The sanctions have driven a wedge between the United States and the rest of the world, particularly Europe. Given that Trump has promised more measures to come, this divide will only grow. In an effort to challenge Washington, Brussels has proposed the creation of a special purpose vehicle (SPV) that could potentially facilitate transactions with Iran by avoiding the U.S. financial system and, accordingly, U.S. sanctions. Washington, however, has emphasized that it will move against the SPV if it violates U.S. sanctions. So far, no European country has stepped up to host the SPV, although France and Germany are now exploring a way to jointly back it — potentially calling the United States' bluff. But even if the SPV manages to facilitate transactions, the game of cat and mouse will continue. In an effort to outflank the European Union and its SPV, the United States could simply shift its sanctions strategy to not only target the banks facilitating transactions but also the end consumers of Iran's oil itself.
At present, the globe has few options to counter Washington's sanctions, but the United States' constant resort to unilateralism could eventually result in others chipping away at the predominance of the U.S. financial system.
Ultimately, however, the United States' demonstrated desire to go to the maximum degree to punish Iran has left the rest of the world, especially Europe, scrambling to find ways of hindering Washington's plans. At present, the globe has few options, but the United States' constant resort to unilateralism could eventually result in others chipping away at the predominance of the U.S. financial system. Already, China, Russia and others have called on the world to use a wider basket of currencies for foreign exchange reserves. And each time the United States tries to sanction another country using financial sanctions, other countries are establishing ad hoc mechanisms to circumvent them, whether through currency swaps, trading in local currencies or something like the SPV. The rise of China's role in the global oil market could also break the dollar’s dominance in that market.

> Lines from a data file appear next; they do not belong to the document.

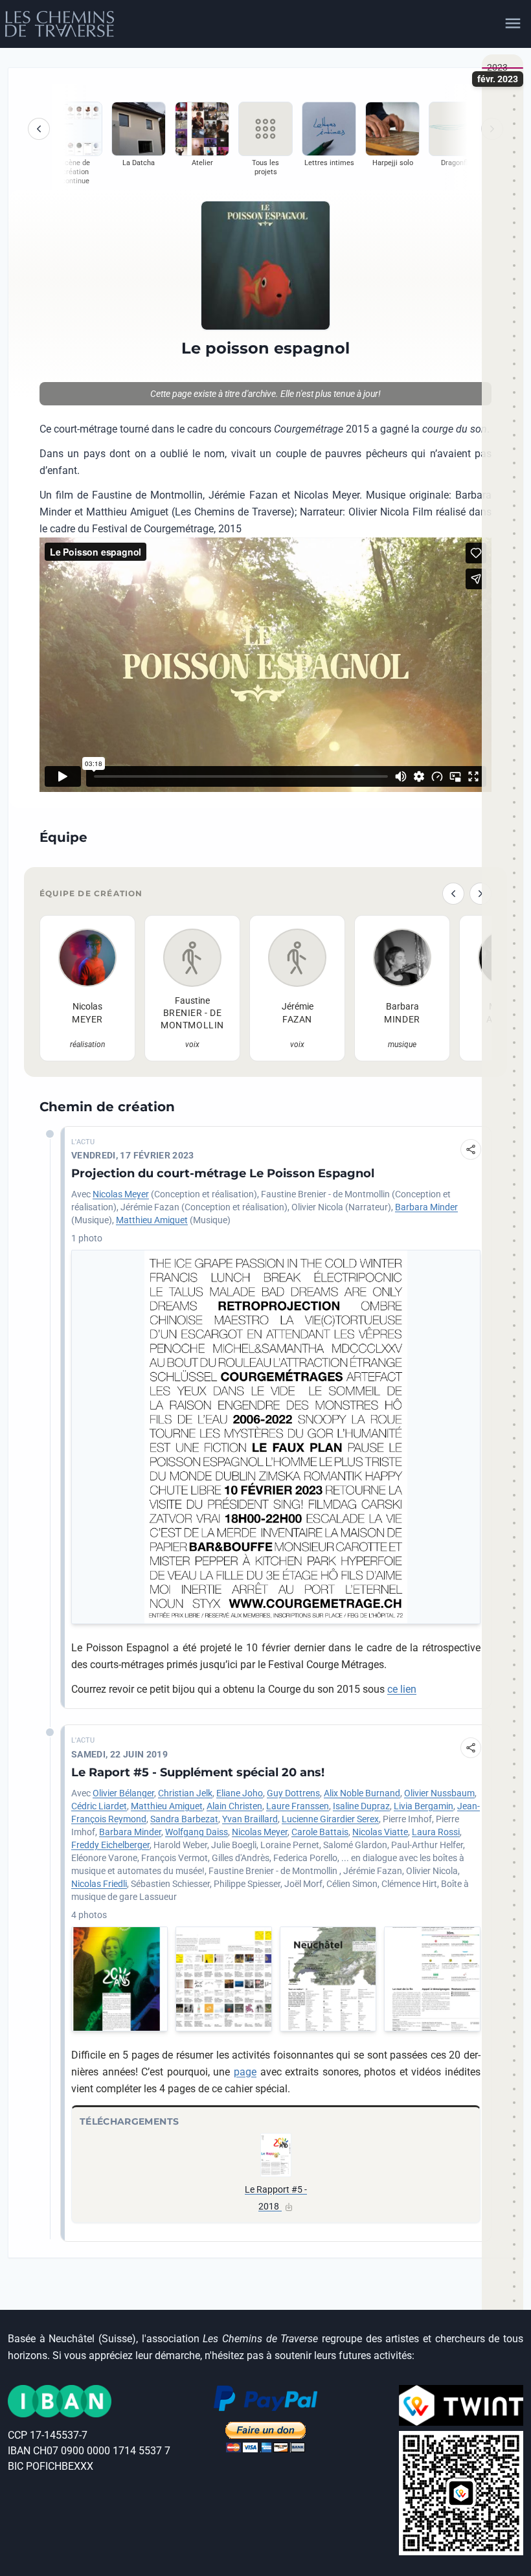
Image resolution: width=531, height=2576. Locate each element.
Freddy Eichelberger (110, 1845)
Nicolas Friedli (99, 1884)
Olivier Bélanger (123, 1793)
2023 (497, 67)
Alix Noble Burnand (362, 1793)
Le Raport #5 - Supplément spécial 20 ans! (197, 1772)
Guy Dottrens (293, 1793)
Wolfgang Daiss (196, 1832)
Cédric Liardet (99, 1806)
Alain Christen (234, 1806)
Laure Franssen (297, 1806)
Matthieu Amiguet (152, 1220)
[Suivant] (480, 894)
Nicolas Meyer (121, 1194)
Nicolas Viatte (380, 1832)
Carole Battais (319, 1832)
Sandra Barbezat (184, 1819)
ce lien (401, 1689)
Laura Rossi (436, 1832)
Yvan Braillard (250, 1819)
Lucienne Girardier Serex (330, 1819)
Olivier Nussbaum (439, 1793)
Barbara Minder (426, 1207)
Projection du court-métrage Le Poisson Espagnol (222, 1173)
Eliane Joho (239, 1793)
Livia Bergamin (423, 1806)
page (245, 2072)
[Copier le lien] (470, 1149)
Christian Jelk (185, 1793)
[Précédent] (39, 129)
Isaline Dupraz (361, 1806)
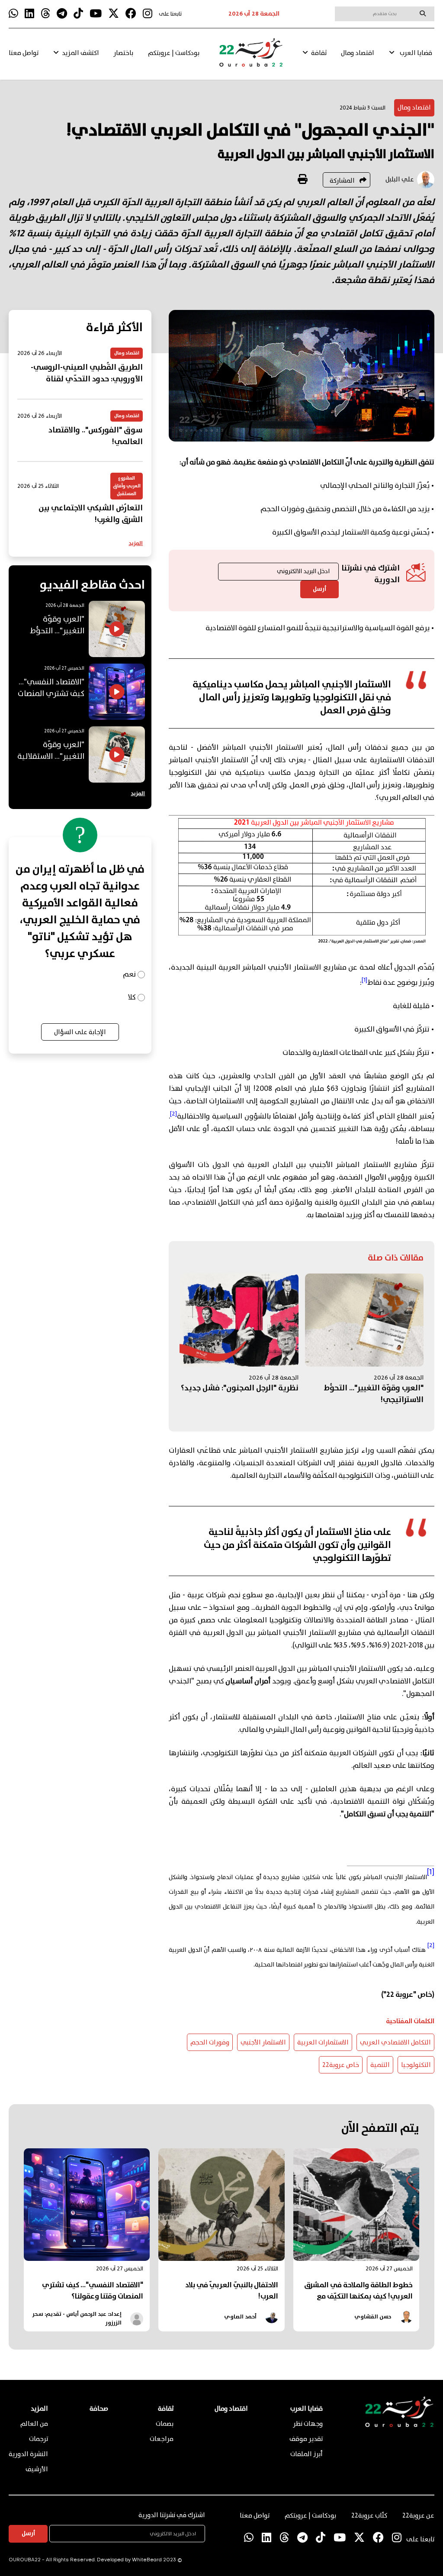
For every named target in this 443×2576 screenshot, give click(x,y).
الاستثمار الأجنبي (263, 2043)
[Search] (423, 13)
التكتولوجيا (416, 2065)
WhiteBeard (147, 2560)
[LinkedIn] (29, 14)
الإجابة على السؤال (80, 1032)
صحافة (99, 2409)
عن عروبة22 (418, 2516)
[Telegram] (62, 14)
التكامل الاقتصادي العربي (395, 2043)
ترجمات (38, 2439)
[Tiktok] (78, 14)
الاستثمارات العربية (323, 2043)
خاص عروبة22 (340, 2065)
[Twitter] (113, 14)
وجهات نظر (308, 2424)
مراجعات (161, 2439)
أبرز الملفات (306, 2454)
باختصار (123, 53)
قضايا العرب (416, 53)
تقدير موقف (306, 2439)
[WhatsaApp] (13, 14)
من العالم (34, 2424)
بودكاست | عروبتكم (173, 53)
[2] (430, 1945)
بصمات (164, 2424)
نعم (129, 974)
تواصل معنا (24, 53)
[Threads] (45, 14)
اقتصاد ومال (357, 53)
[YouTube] (96, 14)
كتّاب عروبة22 (369, 2516)
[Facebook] (130, 14)
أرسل (319, 589)
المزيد (135, 543)
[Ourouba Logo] (251, 56)
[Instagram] (147, 14)
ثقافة (319, 53)
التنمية (380, 2065)
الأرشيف (37, 2469)
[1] (430, 1872)
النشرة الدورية (28, 2454)
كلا (132, 997)
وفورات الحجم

At the same time, new technologies like distributed ledger technologies and cryptocurrencies could also revolutionize and replace the global payment system.
Together, all of these forces are slowly blunting the sharp edge of Washington's sanctions. Of course, none of them can realistically halt the measures in the immediate or even intermediate future. For the moment, the United States' unilateral sanctions against Iran will thus provide a good test case of Washington's success in not only hurting the Iranian economy but also in forcing the Islamic republic to come back to the table to negotiate a new deal on its nuclear program — as well as its regional activities. In the meantime, however, the rest of the world can do little to impede the United States as its bowls over everyone in its path.